China’s FTA strategy

The build­ing of Free Trade Areas has become a new era of open­ing up of Chi­na’s new strat­e­gy. Hu Jin­tao, gen­er­al sec­re­tary of the par­ty’s 17 largest in the report, “Free Trade Area of the imple­men­ta­tion of strat­e­gy”, Pre­mier Wen Jiabao in his gov­ern­ment work report in 2009 point­ed out­that “free trade zone to speed up the imple­men­ta­tion of strat­e­gy.” In the cur­rent world finan­cial cri­sis con­tin­ues to spread, the FTA deal with the cri­sis in our coun­try to co-ordi­nate the two mar­kets and two resources will pro­vide greater room for maneu­ver, while main­tain­ing the steady growth of Chi­na’s imports and exports play a sig­nif­i­cant pos­i­tive role in . “Extract from Google’s trans­la­tion of MOFCOM statement

MOFCOM believes that FTAs hold the promise of new export oppor­tu­ni­ties for China—especially for the slug­gish State Owned Enterprises—during the eco­nom­ic reces­sion.

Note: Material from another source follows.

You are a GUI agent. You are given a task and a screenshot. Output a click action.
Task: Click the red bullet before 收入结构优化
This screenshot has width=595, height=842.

FTAs also offer access to low­er-priced import­ed goods at home and they give Chi­na a big­ger voice in inter­na­tion­al affairs (as if that were nec­es­sary!) by help­ing to build coali­tions of sup­port for Chi­na’s views in inter­na­tion­al forums. A high qual­i­ty FTA can lead to deep­er lev­els of eco­nom­ic inte­gra­tion and avoid unsta­ble or unpre­dictable events in bilat­er­al trade.

Noth­ing unusu­al here: those are pret­ty much the same things that any gov­ern­ment nego­ti­at­ing an FTA would be look­ing for, includ­ing Aus­tralia. The impor­tant ques­tion is whether MOFCOM means it when they talk about ‘speed­ing up’ the nego­ti­a­tions of these agreements.